Recensione: Storia di una lumaca che scoprì l’importanza della lentezza, di Luis Sepulveda

Storia di una lumaca copertina

In un prato vicino a casa tua o casa mia viveva una colonia di lumache sicurissime di trovarsi nel posto migliore del mondo. Le lumache sapevano di essere lente e silenziose, molto lente e molto silenziose, e sapevano che quella lentezza e quel silenzio le rendevano vulnerabili, ma preferivano non parlarne, e accettavano di essere come erano con lenta e silenziosa rassegnazione. Fra loro però c’era una lumaca che, pur accettando una vita lenta, molto lenta, e tutta sussurri, voleva conoscere i motivi della lentezza.

Sepulveda affronta così il tema del viaggio come scoperta di se stessi, cavalcando la scia argentea di un’ostinata lumaca a pois. Una lumaca lenta e silenziosa, ma forte e decisa a guardare oltre ciò che vede tutti i giorni, senza altro scopo se non quello di una crescita personale.

Sotto questo punto di vista, lo scrittore propone un’utile lezione di vita: nella prima parte del libro non viene dato risalto tanto alla meta, quanto alla ricchezza degli incontri fatti in un tragitto brevissimo. La lumaca è l’animale ideale per mostrare come il vero viaggio è all’interno di se stessi.

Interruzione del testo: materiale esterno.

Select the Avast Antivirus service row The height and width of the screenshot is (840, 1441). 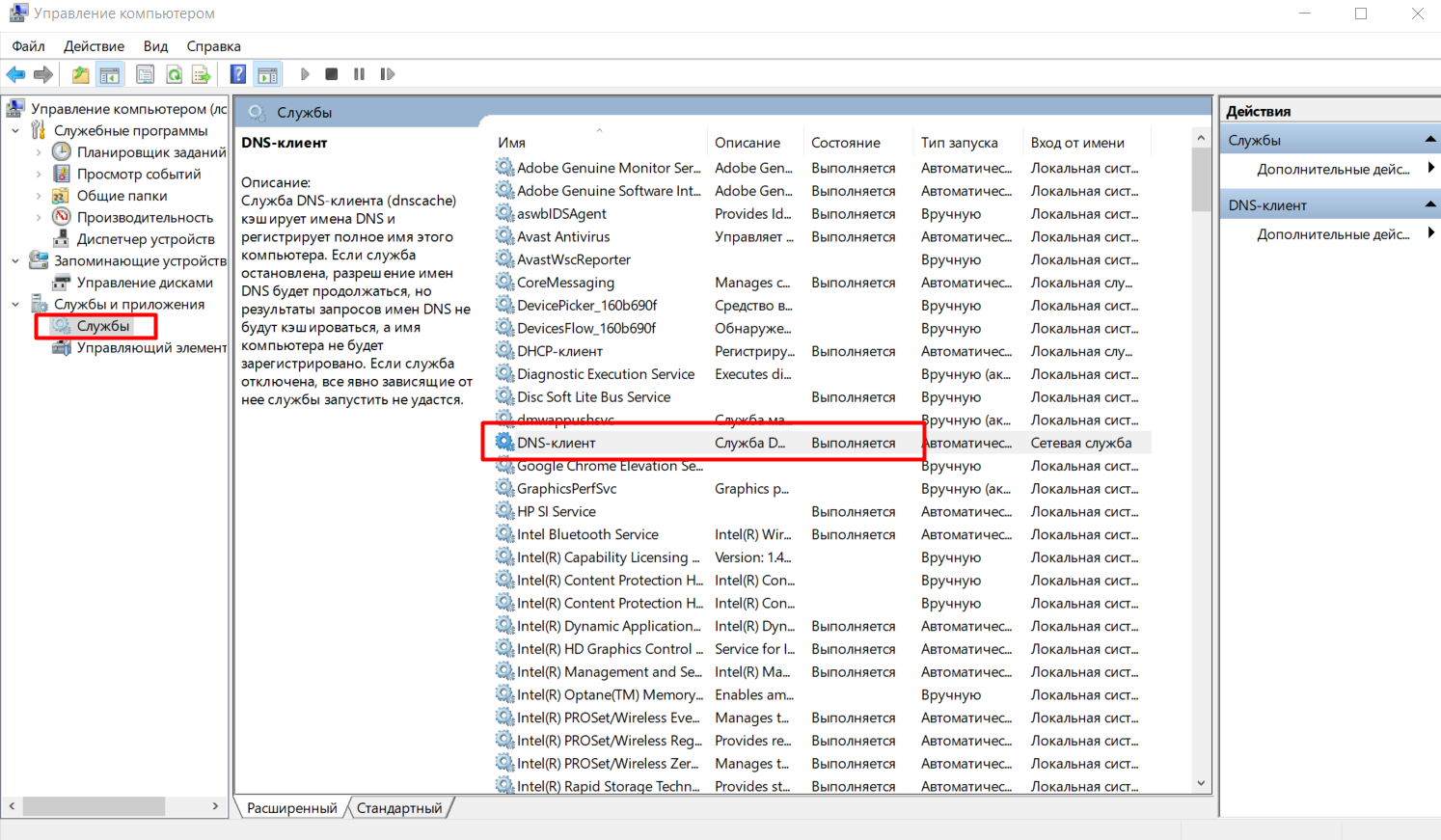click(563, 237)
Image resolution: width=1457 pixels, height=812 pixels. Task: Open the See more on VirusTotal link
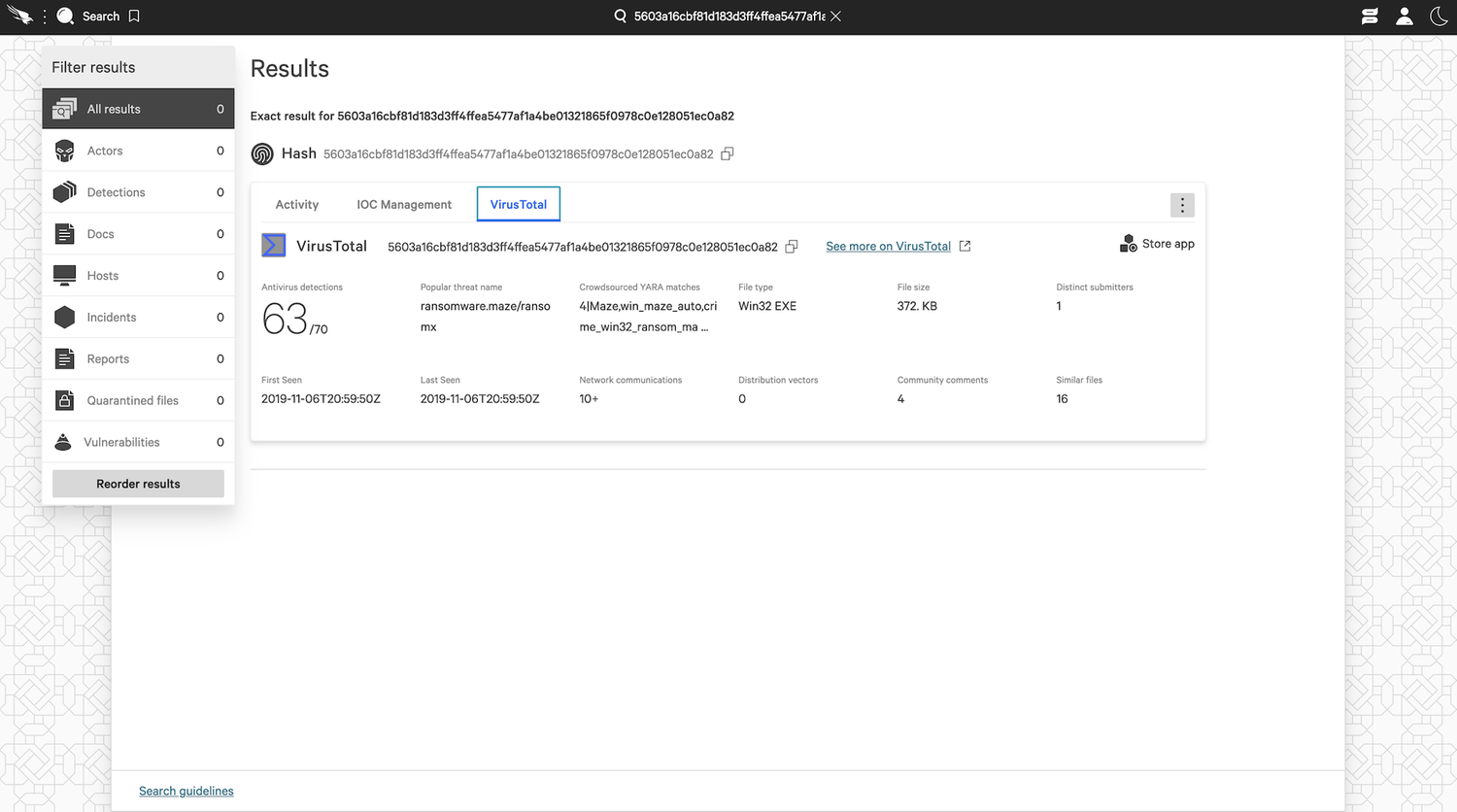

Il punto di arrivo diventa importante solo in un secondo momento, quando l’esperienza acquisita deve essere usata per il bene degli altri; in questo caso la protagonista affronta distanze e difficoltà tangibili, e solo grazie alla nuova consapevolezza di se potrà giungere ad una felice conclusione.

Il libro fa uso di un linguaggio semplice, adatto ai più piccoli, ma piacevole per qualsiasi età; alla facilità di lettura si accompagnano infatti termini ed espedienti linguistici di indubbio valore letterario, senza che questo renda meno comprensibili i contenuti. La ripetizione ed i nomi composti, due costanti di Sepulveda, hanno la duplice funzione di mantenere viva la concentrazione dei lettori più giovani e di creare una piacevole immedesimazione nel personaggio.

Il tema della distruzione operata dall’uomo sull’ambiente, già presente in alcune opere precedenti, viene qui riproposto quale antagonista invincibile per l’animale, il quale può solo scappare sperando di non esserne nuovamente raggiunto. Contrapposto a questo, però, c’è la volontà di sensibilizzare il lettore sul valore della vita, sia quella delle piante o degli animali: il viaggio della lumaca è importante in quanto anche l’esistenza di una formica è preziosa, e non va calpestata inutilmente.

La “storia di una lumaca che scoprì l’importanza della lentezza” è una favola dall’ottima morale, da leggere per chi pensa di essere sempre rimasto un po’ bambino.